Mesajımın herkes tarafından duyulamayacağını biliyorum; çünkü derinden bölünmüş bir ülkede yaşıyoruz. Ancak ben yine de anlatacağım. Aslında insanları, konut vaadi görüntüsü altında tehdit ediyorlar. ‘Bak biz gidersek, siz bize bir sene daha vermezseniz, evsiz barksız kalırsınız’ diyorlar. Açıkça söylüyorum; yalan söylüyorlar. En basit insan hakkı olan barınma hakkı üzerinden insanımızı tehdit ediyorlar, yaptıkları bu. Çünkü şantajcı bunlar.

Sevgili halkım, bu saatten sonra korkmamız gereken tek şey korkunun kendisidir. Hiç kimse korkuya teslim olmamalıdır. Unutmayın, kimse sizi barınma hakkı üzerinden tehdit edemez. Tabii ki barınma sorunu çözülecek. Tabii ki konutlar yapılacak. Tabii ki depremde evsiz kalmış her vatandaşımız yeni evine kavuşacak. O molozların altında aileler kaldı, binlerce aile… Erdoğan iki beton dökecek, bitecek; bu mu yani? Böyle kandırabileceğini sanıyor milletimizi.

Gelecek nesillerimiz için inşa edilen Türkiye’nin bu olmasına izin mi vereceğiz? Asla. Önce ölün, Saray her sorunda tümüyle sınıfta kalsın, sonra bu beceriksizler gelsin her yere beton döksün, olsun bitsin. Bunların kafası şunu almıyor; milletimizi barınmayla tehdit edecek kadar aciz bir duruma sürüklenmelerine asla izin vermeyeceğiz. Bu aziz milleti, acizliğe asla mahkum edemeyecekler. Bunun için gittim, dünyanın öbür ucuna gittim, dünyanın en iyi üniversitelerinde bilim insanlarıyla bunun için buluştum.

Teknolojiyi ve ekonomiyi konuştum. Dünyanın en büyük yatırım fonlarıyla çalışma toplantıları yaptım. Yüzlerce milyar dolarlık yatırım sözleri aldım. Kimse aziz milletime aciz muamelesi yapmasın diye. Türkiye’de ve dünyanın her yerinde alanında öncü yüzlerce bilim insanımızdan büyük bir kurul kurdum. Ekonomide şampiyonlar ligi kadrosunu bir araya getirdim. Sizi en temel hakkınız üzerinden hiç kimse tehdit edemesin, beklentilerinizi sıfırlamasın diye yaptım.

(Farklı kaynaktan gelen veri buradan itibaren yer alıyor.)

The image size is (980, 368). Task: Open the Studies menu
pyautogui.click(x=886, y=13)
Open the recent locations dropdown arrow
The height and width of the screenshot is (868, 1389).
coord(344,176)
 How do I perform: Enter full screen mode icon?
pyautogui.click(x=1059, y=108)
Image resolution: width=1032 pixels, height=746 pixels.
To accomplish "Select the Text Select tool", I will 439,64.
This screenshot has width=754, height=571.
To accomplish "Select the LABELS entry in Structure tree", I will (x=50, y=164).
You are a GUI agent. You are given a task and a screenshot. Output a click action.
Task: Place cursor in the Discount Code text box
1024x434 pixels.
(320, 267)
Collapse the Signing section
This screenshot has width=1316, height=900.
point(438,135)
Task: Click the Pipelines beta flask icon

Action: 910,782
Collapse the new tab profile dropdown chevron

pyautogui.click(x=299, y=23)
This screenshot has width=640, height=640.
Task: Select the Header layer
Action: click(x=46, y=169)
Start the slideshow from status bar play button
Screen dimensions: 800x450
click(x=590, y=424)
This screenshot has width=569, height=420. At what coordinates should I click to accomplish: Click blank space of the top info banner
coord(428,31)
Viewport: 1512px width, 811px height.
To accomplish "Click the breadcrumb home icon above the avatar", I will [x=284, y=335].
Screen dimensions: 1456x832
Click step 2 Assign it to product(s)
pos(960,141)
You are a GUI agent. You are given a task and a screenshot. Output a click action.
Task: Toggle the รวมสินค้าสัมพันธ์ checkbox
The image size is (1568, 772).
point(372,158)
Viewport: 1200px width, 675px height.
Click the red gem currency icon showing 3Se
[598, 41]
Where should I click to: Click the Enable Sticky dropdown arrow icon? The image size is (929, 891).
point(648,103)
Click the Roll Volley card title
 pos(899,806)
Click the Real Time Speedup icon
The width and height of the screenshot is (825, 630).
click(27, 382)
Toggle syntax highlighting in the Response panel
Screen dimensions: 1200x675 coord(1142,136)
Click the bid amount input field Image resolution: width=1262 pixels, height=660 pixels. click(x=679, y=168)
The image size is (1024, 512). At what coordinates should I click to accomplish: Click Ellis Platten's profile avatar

“Yozlaşmış olan ne varsa söküp atacağız”

Bilimle, temiz parayla yepyeni bir zihniyet dönüşümüyle ülkemizi bu kaygı, keder ve depresyon sarmalından hızla çıkarıp yepyeni bir yüzyıla yelken açacağız. Belki adı ‘Türkiye yüzyılı’ olmayacak ama Türkiye yaralarını sarıp, Cumhuriyetimizin ikinci yüzyılında mutlaka ayağa kalkacak ve koşmaya başlayacak. İnanın, o da olacak. Bu çürümüş düzeni geride bırakmak için yozlaşmış olan ne varsa söküp atacağız.

Saygın bir ülke olma fırsatı dururken, bin odalı Saraylarından barınma hakkıyla milletimizi tehdit etmelerine asla izin vermeyeceğim. Onlar alçaldıkça unutmayın biz daha da yükseleceğiz. Merhametli, dirençli, nezih insanlarımızla birlikte yürüyeceğiz. Birlikte yükseleceğiz.

Bu şantajlarına, bu onurlu millet asla pabuç bırakmayacak. Dünyanın en iyi ekibi çalışıyor. Benim dedikodulara, magazine vaktim yok. Türkiye bizi bekliyor, birlikte yapacak çok işimiz var halkım. Barınmadan çok daha fazlasını hak ediyorsunuz ve hak ettiklerinizi alacaksınız.”